Dad photo

Dad photo

In Memory

A living site in memory of Ashok K Chandra to remember and honor him. A man with a golden heart and an extraordinary mind. A cherished father, husband, and friend. And a doting grandfather. He left us November 15, 2014 after a brave battle with cancer.


The site features the sentiments and memories shared by friends and family. Feel free to send this site to others. We will keep adding to it; if you have something you’d like to share, please click here to send it to me.


Click below to see a category of posts such as Remembrances or Talks from the memorial event. See pictures of Ashok.

Tuesday, November 17, 2015

Talk: Bob Chandra

I want to thank all of you for being here today.  To celebrate the life of my father, Ashok Chandra.   I’d like to begin with a quote by an Indian poet Rabindranath Tagore:

“I had seen nothing beyond life, and accepted it as ultimate truth. When of a sudden death came, and in a moment tore a gaping rent in its [life’s] smooth-seeming fabric, I was utterly bewildered. All around, the trees, the soil, the water, the sun, the moon, the stars, remained as immovably true as before; and yet the person who was as truly there, who, through a thousand points of contact with my life, mind and heart, was ever so much more true for me, had vanished in a moment like a dream…..”

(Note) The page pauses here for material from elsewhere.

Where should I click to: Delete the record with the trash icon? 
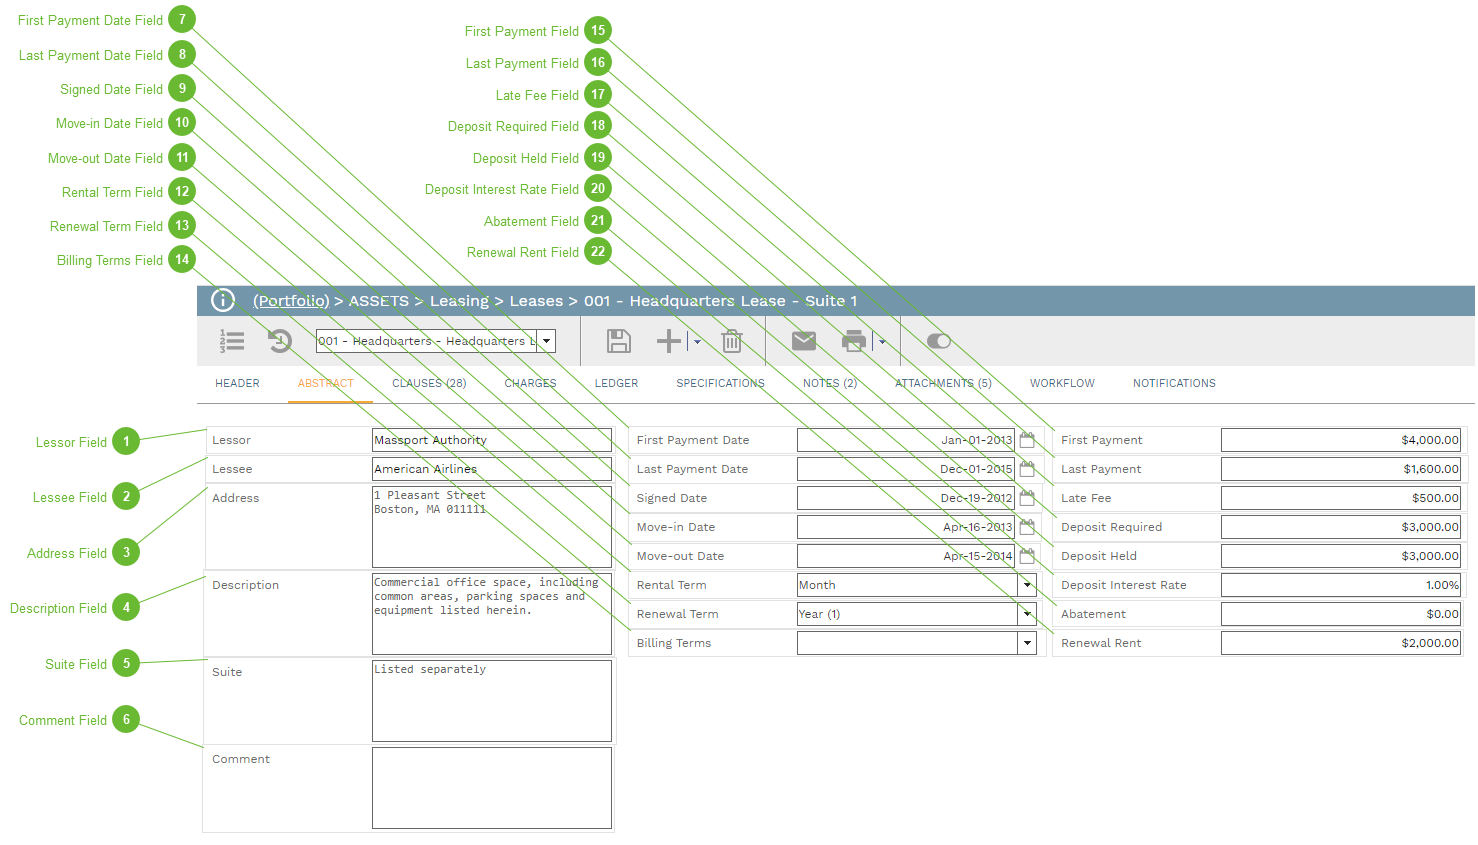[732, 341]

It has been hard to accept what’s happened.  My Dad’s loss is not my loss or my family’s loss, but it’s a loss that all of us here today feel.   One thing that has helped me cope with what happened has been hearing from all of you -- to hear from people who’s lives my Dad touched.  People who he made smile - who felt his warmth.

So let me cite another quote from Tagore:

“If you cry because the sun has gone out of your life, your tears will prevent you from seeing the stars.”

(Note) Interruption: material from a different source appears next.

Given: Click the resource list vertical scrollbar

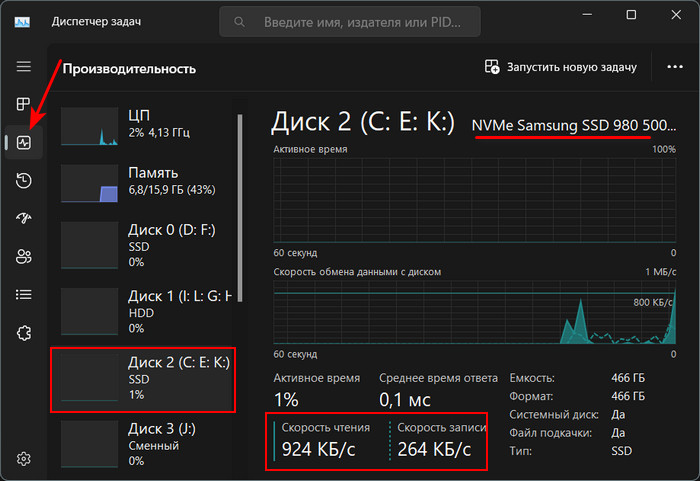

This loss is something that will take time to heal.  Dad passed away two weeks ago after a brave battle with cancer.  We miss him immensely.

But owe it to ourselves to see the silver lining; and that is we were fortunate to have the time we did with Dad…….from that time we have memories worth remembering and worth re-telling - and today is about celebrating those memories.

Today is about celebrating the life my Dad lived.    All of you here knew him in some way- maybe you knew him as a friend, a mentor, or a co-worker.   Today, we can remember the good moments over the years that we shared - laughing while trekking up a Bay Area trail.  Or for his work friends, solving together some of the harder problems in computer science.    

Dad often thought about other people first.  One example is during his battle with cancer, he was very weak.  Despite this, he tried to do the things other people wanted to do.  He knew my Mom loved to see movies, and he gathered his strength so they could go to the theaters one last time- even though it is was so hard him to even walk.  He knew I loved comedy, and despite everything, despite his ailing health, he made it a point we went to a show one last time.  Even when doing the simplest things required everything he had, he put others first.

This was his focus on other people.  He always felt that it was important to build up other people.  He didn’t believe in having airs about him, or putting others down to feel better about himself.  That was simply his mentality.  Some of you may have stories like this that too.

Over the last two weeks, the common thread of stories I’ve gotten from you is Dad’s engaging of others-- consideration for those who worked for him, his mentorship of co-workers, his humble nature from friends.  

From those who worked with him, I received insight into my Dad’s accomplishments in computer science.  I want to thank his work friends for sharing.  My Dad and I talked about all kinds of topics (from Indian politics to quantum physics - yes he could explain quantum physics in a way even a marketing guy like myself could understand), but work wasn’t one of those topics.  Dad never spoke about the things he accomplished.  He was unassuming in that way.  Only recently I learned of a report he co-wrote on Indian research centers which was signed by the President of India; and something he developed called Turing Machine Alternation (a concept fundamental to computational complexity and parallel processing theory and is a highly cited paper in theoretical computer science).  

From other friends, I got photos.  They capture who he was as a person- a generous spirit & when I look at them, I can’t help but remember the good times we shared.  We’ll always have those moments and those memories; and their impact lives on in us.  

Today would have been Dad’s 66th birthday.  Even though he didn’t live the longest life, he did live a full life.  And today is our opportunity to remember and celebrate the life that he lived.  My Dad’s loss not my loss or even my family’s loss, but all of our loss.  But his life was all of our gain.   And today is to talk about the good that we remember.